* [YOUR ASSIGNMENT]: The records below must be copied in full; omit the images.

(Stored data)
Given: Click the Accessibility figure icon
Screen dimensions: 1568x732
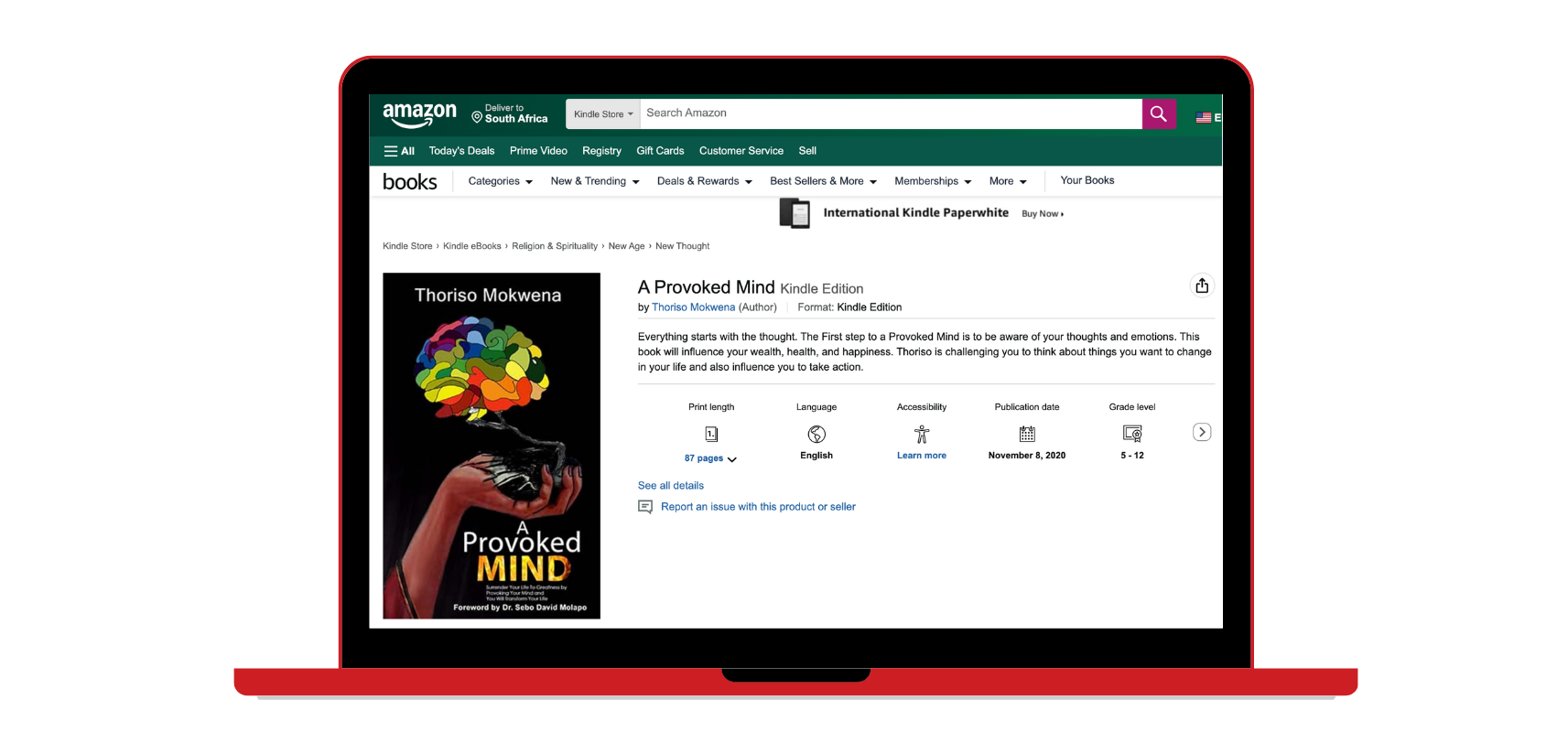Looking at the screenshot, I should tap(921, 434).
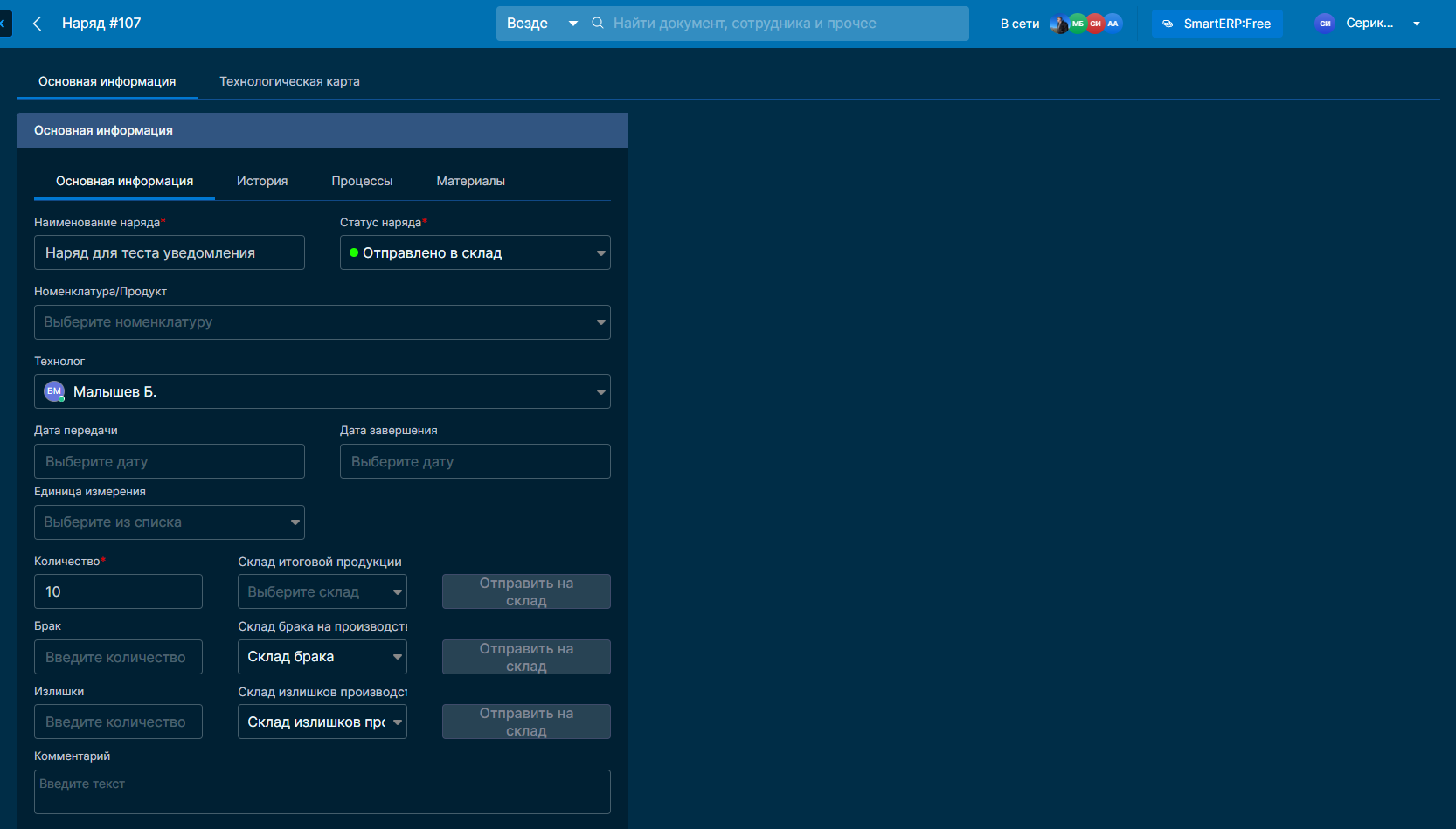Viewport: 1456px width, 829px height.
Task: Click the СИ profile avatar near Серик
Action: click(x=1325, y=24)
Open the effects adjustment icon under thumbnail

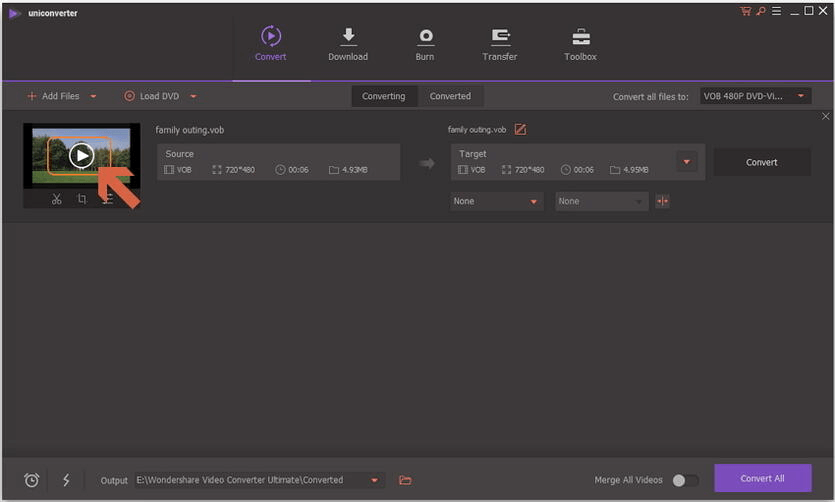click(x=107, y=199)
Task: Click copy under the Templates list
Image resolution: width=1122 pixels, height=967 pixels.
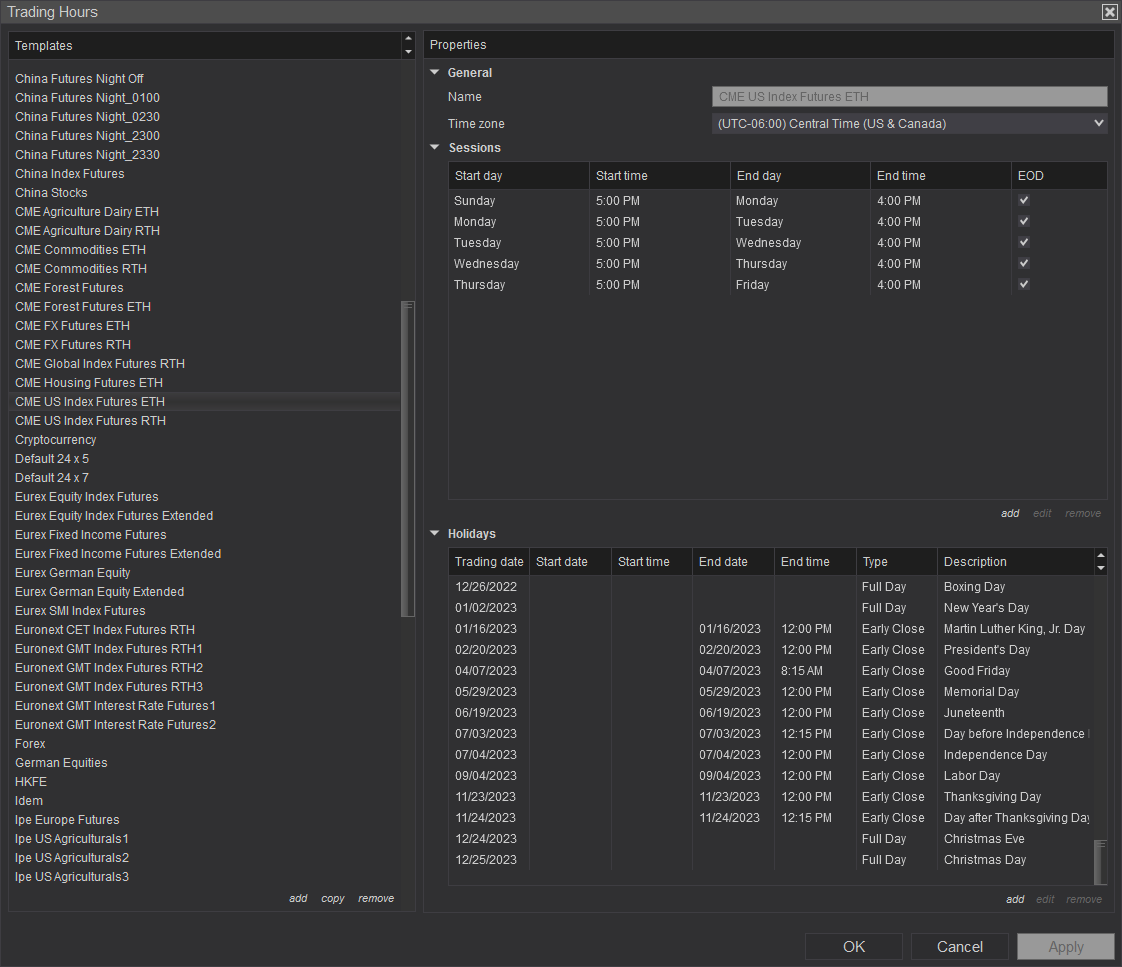Action: tap(332, 898)
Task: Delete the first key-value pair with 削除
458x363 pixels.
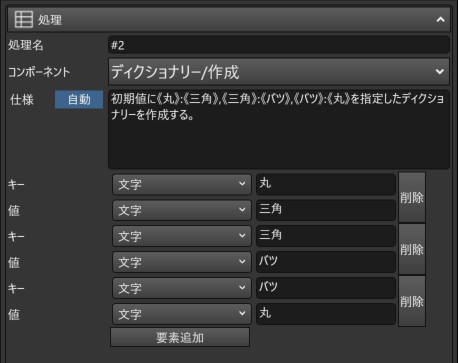Action: (412, 197)

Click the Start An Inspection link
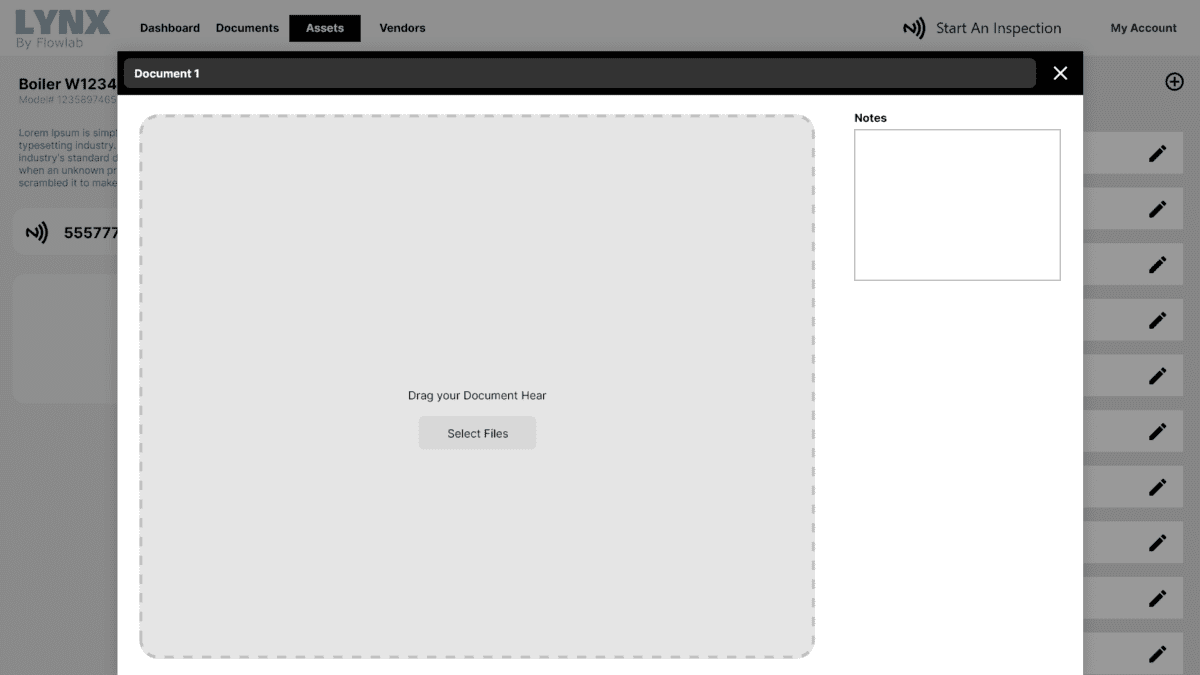[x=998, y=28]
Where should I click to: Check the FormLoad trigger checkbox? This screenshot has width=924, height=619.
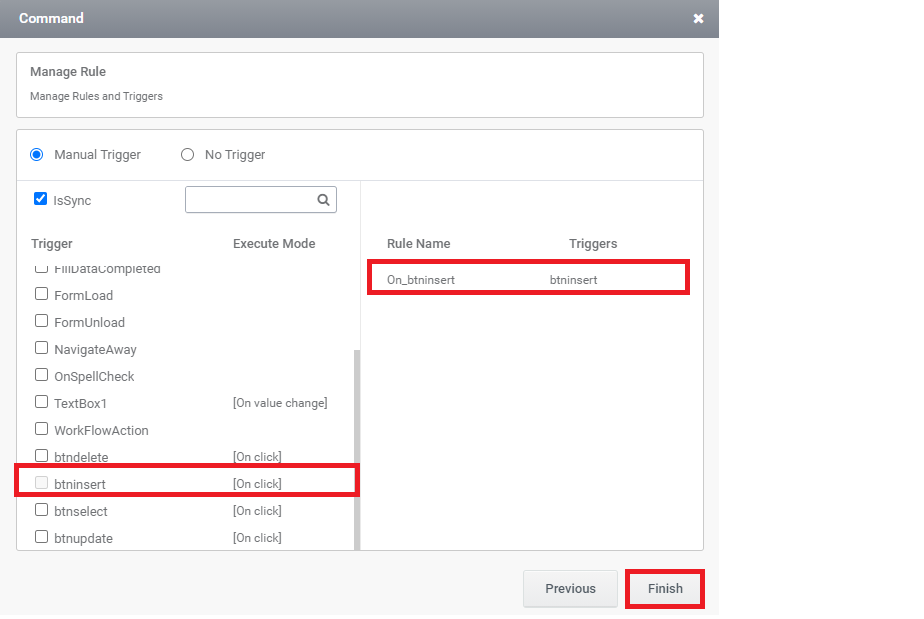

* [EXPECTED OUTPUT]:
Given: Click the Accessibility figure icon
Screen dimensions: 1568x732
Looking at the screenshot, I should tap(921, 434).
Viewport: 1456px width, 829px height.
Task: Click the СИ profile avatar near Серик
Action: click(x=1325, y=24)
Open the effects adjustment icon under thumbnail

click(x=107, y=199)
Task: Click copy under the Templates list
Image resolution: width=1122 pixels, height=967 pixels.
Action: tap(332, 898)
Task: Delete the first key-value pair with 削除
458x363 pixels.
Action: (412, 197)

Click the Start An Inspection link
[x=998, y=28]
Where should I click to: Check the FormLoad trigger checkbox? This screenshot has width=924, height=619.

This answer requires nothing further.